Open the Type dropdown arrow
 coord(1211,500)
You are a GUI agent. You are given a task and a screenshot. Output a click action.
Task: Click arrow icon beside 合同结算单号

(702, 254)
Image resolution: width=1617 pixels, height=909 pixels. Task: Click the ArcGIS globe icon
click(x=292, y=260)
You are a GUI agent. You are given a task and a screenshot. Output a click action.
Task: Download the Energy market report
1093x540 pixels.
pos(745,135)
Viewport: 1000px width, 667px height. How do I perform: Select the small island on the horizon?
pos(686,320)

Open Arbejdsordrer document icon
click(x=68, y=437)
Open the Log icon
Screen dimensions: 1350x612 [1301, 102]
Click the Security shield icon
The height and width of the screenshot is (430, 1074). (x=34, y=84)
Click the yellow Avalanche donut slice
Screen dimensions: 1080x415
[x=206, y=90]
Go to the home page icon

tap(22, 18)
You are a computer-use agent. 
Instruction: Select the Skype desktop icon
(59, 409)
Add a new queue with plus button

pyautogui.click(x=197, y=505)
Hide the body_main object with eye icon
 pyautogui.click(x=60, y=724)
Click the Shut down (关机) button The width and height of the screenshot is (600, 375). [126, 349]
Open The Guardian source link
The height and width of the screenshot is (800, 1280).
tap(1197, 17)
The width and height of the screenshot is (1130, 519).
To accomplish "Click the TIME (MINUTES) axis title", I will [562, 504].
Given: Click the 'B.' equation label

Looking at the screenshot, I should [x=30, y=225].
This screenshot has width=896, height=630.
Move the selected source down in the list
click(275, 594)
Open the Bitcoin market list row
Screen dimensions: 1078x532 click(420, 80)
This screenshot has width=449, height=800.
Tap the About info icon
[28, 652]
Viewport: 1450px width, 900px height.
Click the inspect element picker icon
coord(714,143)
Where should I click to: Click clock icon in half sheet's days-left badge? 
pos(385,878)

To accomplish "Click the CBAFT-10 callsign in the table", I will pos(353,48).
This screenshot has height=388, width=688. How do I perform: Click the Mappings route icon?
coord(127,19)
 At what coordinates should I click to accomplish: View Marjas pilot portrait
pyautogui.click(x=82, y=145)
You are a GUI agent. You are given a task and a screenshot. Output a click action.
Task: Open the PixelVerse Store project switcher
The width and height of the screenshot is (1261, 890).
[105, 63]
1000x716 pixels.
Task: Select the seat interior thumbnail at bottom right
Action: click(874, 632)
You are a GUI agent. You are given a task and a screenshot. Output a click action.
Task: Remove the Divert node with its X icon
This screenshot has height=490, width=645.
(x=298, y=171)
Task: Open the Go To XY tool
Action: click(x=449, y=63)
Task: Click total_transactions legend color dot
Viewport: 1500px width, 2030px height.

════════════════

• What this task involves: From the records, copy out each line that includes the string "will".

• Solution to this exercise:
To accomplish "Click the TIME (MINUTES) axis title", I will [562, 504].
To accomplish "Click the CBAFT-10 callsign in the table", I will pos(353,48).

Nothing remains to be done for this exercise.